:: Provided text ::
______________________________

Adapting his own play, Israel Horovitz has written the script and directed. The story is based around the French real estate arrangement known as viager in which the buyer pays a monthly fee to the seller in lieu of a lump sum, forgoing the right the occupy the property until the seller’s death. For the buyers’ heirs, this can prove problematic.

American Mathias Gold (Kevin Kline) arrives in Paris to claim the apartment bequeathed to him by his wealthy and estranged father. He is broke, desperate to sell and in for a nasty shock. The apartment is worth squillions, but only after its sitting tenant, Mathilde Girard, a healthy 90-year-old, dies. He cannot evict her.

Mathilde lets him stay in the large apartment but her daughter Chloe, also resident, hates him on sight and wants him gone. Max, Mathias’ father, was paying Mathilde 2,400 euros per month, a sum Mathias is aghast to realise he will soon have to stump up.

Matheus is so broke he flogs off bits of furniture from the apartment to get some cash. A bitter man, he is angry at his father for the way he treated his mother and is still traumatised by her suicide almost 40 years earlier.

______________________________

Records
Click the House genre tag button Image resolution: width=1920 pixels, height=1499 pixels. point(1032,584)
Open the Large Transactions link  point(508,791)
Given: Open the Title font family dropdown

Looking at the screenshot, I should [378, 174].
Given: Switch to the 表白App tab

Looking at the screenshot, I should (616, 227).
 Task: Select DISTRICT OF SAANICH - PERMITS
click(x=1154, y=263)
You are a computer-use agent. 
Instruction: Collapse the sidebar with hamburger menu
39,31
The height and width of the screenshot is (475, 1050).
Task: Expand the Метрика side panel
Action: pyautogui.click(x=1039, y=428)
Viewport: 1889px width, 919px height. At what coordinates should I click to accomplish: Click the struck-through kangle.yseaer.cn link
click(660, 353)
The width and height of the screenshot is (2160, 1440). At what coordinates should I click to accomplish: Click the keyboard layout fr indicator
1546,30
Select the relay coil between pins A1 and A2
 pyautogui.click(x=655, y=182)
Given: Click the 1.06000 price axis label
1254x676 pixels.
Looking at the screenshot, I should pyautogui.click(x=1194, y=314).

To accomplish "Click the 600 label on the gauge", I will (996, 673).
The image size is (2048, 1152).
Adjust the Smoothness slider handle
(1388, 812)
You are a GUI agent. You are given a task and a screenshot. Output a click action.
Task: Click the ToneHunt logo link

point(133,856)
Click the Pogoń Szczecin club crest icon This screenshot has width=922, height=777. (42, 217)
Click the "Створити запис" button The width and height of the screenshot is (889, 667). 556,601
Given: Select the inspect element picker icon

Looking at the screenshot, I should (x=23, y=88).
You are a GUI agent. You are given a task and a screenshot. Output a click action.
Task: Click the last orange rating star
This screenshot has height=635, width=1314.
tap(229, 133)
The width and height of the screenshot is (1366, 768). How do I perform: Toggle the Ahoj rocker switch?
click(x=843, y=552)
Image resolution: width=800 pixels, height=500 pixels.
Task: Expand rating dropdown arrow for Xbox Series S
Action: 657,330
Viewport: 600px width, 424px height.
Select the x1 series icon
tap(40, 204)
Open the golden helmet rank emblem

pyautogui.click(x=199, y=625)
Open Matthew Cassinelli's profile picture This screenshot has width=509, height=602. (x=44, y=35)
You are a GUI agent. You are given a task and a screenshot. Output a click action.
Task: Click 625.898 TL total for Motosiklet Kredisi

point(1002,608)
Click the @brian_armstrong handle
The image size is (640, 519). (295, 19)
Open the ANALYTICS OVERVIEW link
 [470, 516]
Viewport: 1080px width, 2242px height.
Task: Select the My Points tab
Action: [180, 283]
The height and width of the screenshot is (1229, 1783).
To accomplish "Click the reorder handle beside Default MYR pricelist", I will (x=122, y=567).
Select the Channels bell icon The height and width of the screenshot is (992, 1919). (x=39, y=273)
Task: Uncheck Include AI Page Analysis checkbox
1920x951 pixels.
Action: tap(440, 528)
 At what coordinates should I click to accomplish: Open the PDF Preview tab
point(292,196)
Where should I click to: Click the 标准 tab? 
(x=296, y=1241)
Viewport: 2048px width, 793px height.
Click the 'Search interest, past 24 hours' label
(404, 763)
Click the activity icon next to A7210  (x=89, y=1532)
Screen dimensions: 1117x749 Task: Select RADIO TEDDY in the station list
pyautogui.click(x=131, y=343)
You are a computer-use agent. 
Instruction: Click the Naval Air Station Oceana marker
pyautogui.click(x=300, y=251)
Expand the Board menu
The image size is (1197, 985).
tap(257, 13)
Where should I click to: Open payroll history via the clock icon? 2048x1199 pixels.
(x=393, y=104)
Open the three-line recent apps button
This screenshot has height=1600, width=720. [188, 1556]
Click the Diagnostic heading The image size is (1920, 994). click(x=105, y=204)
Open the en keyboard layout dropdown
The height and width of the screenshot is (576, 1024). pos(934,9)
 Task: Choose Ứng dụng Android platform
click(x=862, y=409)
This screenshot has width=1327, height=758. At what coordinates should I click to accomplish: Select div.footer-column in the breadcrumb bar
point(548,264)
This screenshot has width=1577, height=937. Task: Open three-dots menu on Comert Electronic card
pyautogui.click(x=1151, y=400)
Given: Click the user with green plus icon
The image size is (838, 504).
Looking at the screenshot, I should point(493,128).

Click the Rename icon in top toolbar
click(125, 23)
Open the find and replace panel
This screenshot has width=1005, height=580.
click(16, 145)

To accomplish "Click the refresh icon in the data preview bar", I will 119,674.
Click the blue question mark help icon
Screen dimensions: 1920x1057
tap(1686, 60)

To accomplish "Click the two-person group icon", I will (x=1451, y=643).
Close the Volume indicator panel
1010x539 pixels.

______________________________

:: Objective ::
Copy the film review from "Adapting his own" to "can prove problematic.", substituting "screenplay" for "script". These records were drawn from a separate source.

:: Exercise response ::
Adapting his own play, Israel Horovitz has written the screenplay and directed. The story is based around the French real estate arrangement known as viager in which the buyer pays a monthly fee to the seller in lieu of a lump sum, forgoing the right the occupy the property until the seller’s death. For the buyers’ heirs, this can prove problematic.